Control of multi-particle systems, mean-field limits, and applications to deep learning

(Steuerung von Mehrteilchensystemen, Mean-Field Limits und Anwendungen für Deep Learning)

Project Nº: 530756074
Affiliated Entities: Friedrich-Alexander-Universität Erlangen-Nürnberg (FAU, Germany), Catholic University of Korea (CUK, South Korea)
Supported by DFG (Deutsche Forschungsgemeinschaft/ German Research Foundation) and NRF. Südkorea-NRF-DFG-2023 programme
Duration: 2023 – 2024

More than ever before, our society relies on the correct interaction of a large number of individual elements. These could be internet servers, providers and users in an energy grid, or even ‘artificial neurons’ used in deep learning. Such groups of interacting individuals can have a very complex collective behaviour. It is thus difficult to predict and control them. Moreover, classical analysis techniques will soon be unable to handle the increasingly large size of interacting communities encountered in applications. This collaborative research program seeks to deliver fresh ideas to study large interacting communities, including neural networks from deep learning. Our approach will combine the expertise in collective behaviour of Prof. Ko’s group at the Catholic University of Korea (CUK) with recent advances in control theory and machine learning by Prof. Zuazua’s team at FAU Erlangen-Nürnberg. On the one hand, tools created at FAU have enormous potential to disentangle complex collective behaviour studied at CUK. On the other hand, techniques to analyze collective behaviour developed by the CUK team can help explain why deep neural networks work well. This is a fundamental open question in machine learning. We will explore these synergies through a workshop and accelerate knowledge exchange through mutual research visits.

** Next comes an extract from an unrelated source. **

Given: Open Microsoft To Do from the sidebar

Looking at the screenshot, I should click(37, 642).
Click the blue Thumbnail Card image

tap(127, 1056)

The proposed international collaboration program will explore an interdisciplinary approach to the analysis of large multi-particle systems, which relies on the cross-fertilization between the PIs’ fields of expertise: control theory and machine learning (Prof. Zuazua) and collective dynamics (Prof. Ko). Indeed,
recent advances in control theory and the ability of machine learning to tackle extremely complex problems provide powerful tools to shed light on large-scale multi-particle systems. On the other hand, classical techniques to study collective dynamics, such as so-called mean-field limits, can potentially be leveraged to explain the behaviour of machine learning frameworks such as very deep neural network—a pressing problem in artificial intelligence.